Phil West, director of public sector solutions at Microsoft, told Mashable various ways that American fighting forces may benefit from the motion- and voice-detecting Kinect.
The U.S. Army has asked software developers to design a “gesture-sensitive helicopter,” according to West.
“Heads-Up Displays have been around for a while, but they’ve mostly been used for a helicopter to get information to the pilot,” West said. “Instead, a pilot’s voice can be used to pull up some relevant information on the screen. A pilot could say ‘fuel,’ for example, to be told exactly how much range his or her aircraft has left. Having the ability of something such as Kinect to do gesture-based systems checking could be revolutionary.”
West added that such technology, if developed, could eventually find its way to commercial aviation, including vastly upgraded black boxes. However, the idea is still in its very early stages.
“The goal right now is to say, ‘let’s discuss what we can do out of this and see if there’s a fit,’” said West. “And some, all or none of the military’s helicopters will get this.”
Microsoft also recently did a demo of an entirely speech-based aircraft navigation system, based on Microsoft Flight Simulator, for the U.S. Navy.
Kinect-based physical therapy is another military idea that’s a bit more down to Earth.
If a soldier returns home with a minor-to-moderate injury that requires physical therapy, some of that work can be done via a Kinect-based “game.” Soldiers’ remote rehabilitation sessions are captured by the Kinect, and the data is sent to physical therapists who can tell if the treatments are successful or if a patient is experiencing pain, indicated by facial gestures captured by the Kinect.
“When [some soliders] get home, their ability to get to a military hospital might not be convenient,” said West. “Some of the Surgeons General are interested in using Kinect for remote rehabilitation — how we can use Kinect to do some rehabilitation from home, and make it almost like a game.”
According to West, making rehab more like a video game makes soldiers more willing to do their recommended exercises.
“What we’ve found is that responses to this are very positive when you make it entertaining,” said West. “Even with a 30-year-old guy who’s a war hero, making rehab entertaining makes him much more likely to do it.”
Connecting With Home
With some field hospitals being equipped with Xboxes and Kinect devices for rehabilitation, it makes sense that the military would try to find some other uses for them while they’re sitting idle. Thus, they’re also used to make soldiers’ calls home more interactive. Troops can use Kinect to make video calls home, play games with their children or younger siblings and everything else an Xbox and Kinect can do.
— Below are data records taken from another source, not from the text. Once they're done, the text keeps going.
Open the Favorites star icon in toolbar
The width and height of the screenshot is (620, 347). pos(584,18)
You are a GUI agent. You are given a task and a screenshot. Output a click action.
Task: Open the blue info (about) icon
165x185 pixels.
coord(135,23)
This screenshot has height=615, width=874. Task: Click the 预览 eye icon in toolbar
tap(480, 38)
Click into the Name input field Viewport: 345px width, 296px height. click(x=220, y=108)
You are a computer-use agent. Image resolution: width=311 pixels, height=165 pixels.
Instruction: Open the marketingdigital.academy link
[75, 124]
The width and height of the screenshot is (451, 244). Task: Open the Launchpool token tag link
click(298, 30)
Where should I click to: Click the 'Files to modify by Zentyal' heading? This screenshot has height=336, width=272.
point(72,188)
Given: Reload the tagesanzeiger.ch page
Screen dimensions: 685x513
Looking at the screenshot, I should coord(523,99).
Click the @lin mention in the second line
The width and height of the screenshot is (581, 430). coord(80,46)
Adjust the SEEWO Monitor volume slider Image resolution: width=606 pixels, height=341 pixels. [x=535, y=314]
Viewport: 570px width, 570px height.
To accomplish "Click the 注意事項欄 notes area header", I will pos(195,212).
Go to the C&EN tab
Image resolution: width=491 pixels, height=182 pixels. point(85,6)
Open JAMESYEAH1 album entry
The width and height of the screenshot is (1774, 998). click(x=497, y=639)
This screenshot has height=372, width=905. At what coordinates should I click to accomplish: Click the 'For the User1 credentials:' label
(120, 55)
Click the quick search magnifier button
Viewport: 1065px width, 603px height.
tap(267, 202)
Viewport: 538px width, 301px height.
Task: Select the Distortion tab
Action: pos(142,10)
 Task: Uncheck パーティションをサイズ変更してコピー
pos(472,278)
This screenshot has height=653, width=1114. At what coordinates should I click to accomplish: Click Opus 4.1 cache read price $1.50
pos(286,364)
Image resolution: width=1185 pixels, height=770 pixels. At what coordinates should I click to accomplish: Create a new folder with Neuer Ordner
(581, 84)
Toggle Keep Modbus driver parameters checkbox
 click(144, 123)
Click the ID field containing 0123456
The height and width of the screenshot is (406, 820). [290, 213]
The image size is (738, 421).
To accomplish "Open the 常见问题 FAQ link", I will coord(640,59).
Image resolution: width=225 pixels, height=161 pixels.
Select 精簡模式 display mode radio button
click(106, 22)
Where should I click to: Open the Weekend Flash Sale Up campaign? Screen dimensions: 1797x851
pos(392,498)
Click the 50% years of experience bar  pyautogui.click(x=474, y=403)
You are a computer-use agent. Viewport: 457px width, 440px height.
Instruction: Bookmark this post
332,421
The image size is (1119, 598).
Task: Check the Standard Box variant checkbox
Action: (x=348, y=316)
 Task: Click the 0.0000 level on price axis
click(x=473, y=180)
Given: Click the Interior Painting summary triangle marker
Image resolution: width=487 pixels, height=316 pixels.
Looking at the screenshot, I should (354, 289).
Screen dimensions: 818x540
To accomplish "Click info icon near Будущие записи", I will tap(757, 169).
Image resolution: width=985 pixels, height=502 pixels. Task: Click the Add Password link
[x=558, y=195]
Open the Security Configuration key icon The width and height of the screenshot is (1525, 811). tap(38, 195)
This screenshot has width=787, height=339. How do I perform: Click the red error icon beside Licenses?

“We figure if we’re going to deploy this technology for military healthcare, we might as well use it for this, too,” said West.
Xboxes and Kinects are already being deployed by the U.S. military to help soldiers keep in close contact with family and friends back home.
“We send a ton of Xboxes and Kinects to USO facilities that become traveling devices, while some get planted in the field,” said West. “We do what we can for them, no matter if they’re home or deployed.”